Serpico

L’aiuola con le panchine in piazza Trasimeno, che divide in due corso Trieste all’altezza del liceo Giulio Cesare, dal 2015, si chiama Giardino Francesco Evangelista (1943-1980) detto «Serpico», agente di pubblica sicurezza vittima del terrorismo. Una delle tante di quella stagione di politica mischiata al sangue e al piombo, meno famosa di altre, e dunque meno impressa nella memoria collettiva.  

La mattina del 28 maggio 1980, mentre è in servizio in pattuglia con altri due colleghi, davanti al Liceo classico statale Giulio Cesare di Roma, attorno alle alle 8:10 viene attaccato da un commando terroristico dei NAR formato da Valerio Fioravanti, Giorgio Vale, Francesca Mambro, Luigi Ciavardini e con Gilberto Cavallini. Come in altre occasioni, anche quel giorno, i terroristi hanno come assurdo obiettivo quello di disarmare degli agenti e di impossessarsi dei loro mitra Beretta, in modo da “ridicolizzare la militarizzazione del territorio” da parte delle forze dell’ordine. La reazione degli agenti, però, scatenò un conflitto a fuoco conclusosi con l’uccisione di Evangelista, colpito da sette pallottole, e il ferimento del suo collega Giuseppe Manfreda.

Ragazzi ribelli che rivendicavano il diritto a essere fascisti a vent’anni.
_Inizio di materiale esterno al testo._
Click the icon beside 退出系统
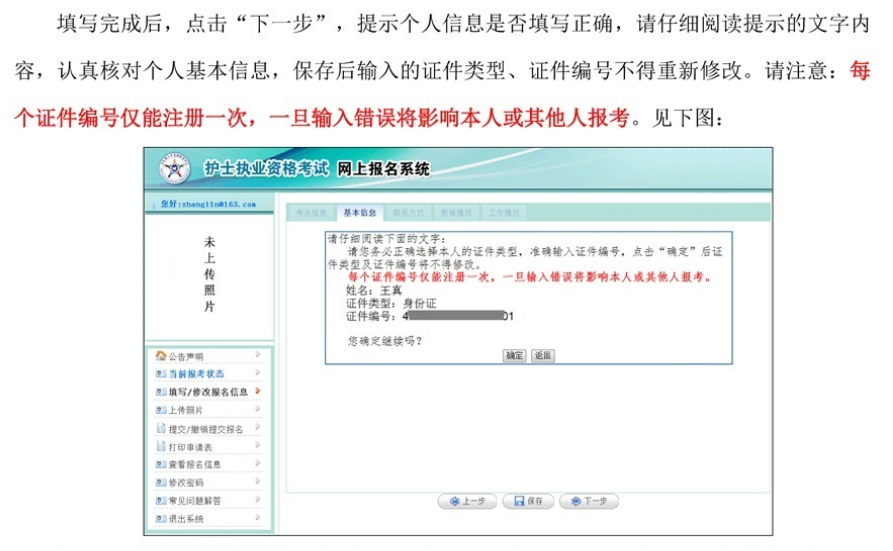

E che volevano svincolarsi dall’immagine di commistione con gli apparati dello Stato; per questo cominciarono a fare fuoco su magistrati e forze dell’ordine, toghe e divise come quella indossata da Franco Evangelista, impegnato a controllare che all’entrata e all’uscita da scuola – orari canonici degli scontri – non si verificassero incidenti. Lo stesso giorno, a Milano, altri ragazzi di opposta fazione politica ammazzarono il giornalista Walter Tobagi, per dimostrare di essere all’altezza dei brigatisti rossi. Sintomi di un impazzimento ideologico degenerato nella violenza e nel terrorismo che selezionava gli obiettivi con criteri a volte casuali e a volte no, mietendo vittime tutte uguali fra loro, ma commemorate in maniera diversa.

Nel giardinetto nel giorno della intitolazione, accanto alla vedova di Evangelista – la quale, dopo un faticoso percorso personale, ha avuto la volontà e la forza di incontrarsi e dialogare con gli assassini di suo marito – ci fossero le autorità locali e i parenti di altre persone uccise dalle diverse bande armate: i figli del magistrato Mario Amato (che indagava proprio sui NAR), di Vittorio Bachelet e di Aldo Moro, uno dei fratelli Mattei che si salvò dalla «strage di Primavalle», le mogli di Ezio Tarantelli e Massimo D’Antona. Un raduno che ha anche il senso di un piccolo risarcimento. Per la memoria troppo spesso difettosa, perché sono dovuti passare 35 anni prima che un’insegna ricordasse una persona in carne e ossa caduta mentre svolgeva il proprio dovere, nelle strade del suo quartiere. Alcune hanno avuto prima questo riconoscimento, altre aspettano ancora. Si tratta di simboli, certo, ma importanti: i loro nomi incisi non sono pezzi di marmo, ma pagine di storia della nostra città e del nostro Paese.

Francesco Evangelista detto Serpico (San Nicola la Strada, 13 marzo 1943 – Roma, 28 maggio 1980) è stato un poliziotto italiano ucciso in un agguato da parte di terroristi di estrema destra appartenenti ai Nuclei Armati Rivoluzionari. Entrato nella Polizia di Stato nel 1962, dopo aver servizio presso la Scuola Allievi Sottufficiali di Nettuno Evangelista prestava servizio come Appuntato di Pubblica Sicurezza presso la Questura di Roma, alla sezione Volanti, diventando una leggenda. Per il suo coraggio era chiamato Serpico, soprannome preso in prestito dal film del 1973 diretto da Sidney Lumet e interpretato da Al Pacino. ‘Esperto di arti marziali, aveva effettuato centinaia di arresti. Nel 1975, durante una colluttazione con due ladri d’appartamento nel Quartiere Salario, venne gettato dal primo piano fratturandosi la colonna vertebrale. Salvatosi miracolosamente già durante la convalescenza, ancora con il busto ortopedico addosso, riuscì a disarmare ed a catturare un rapinatore di banca.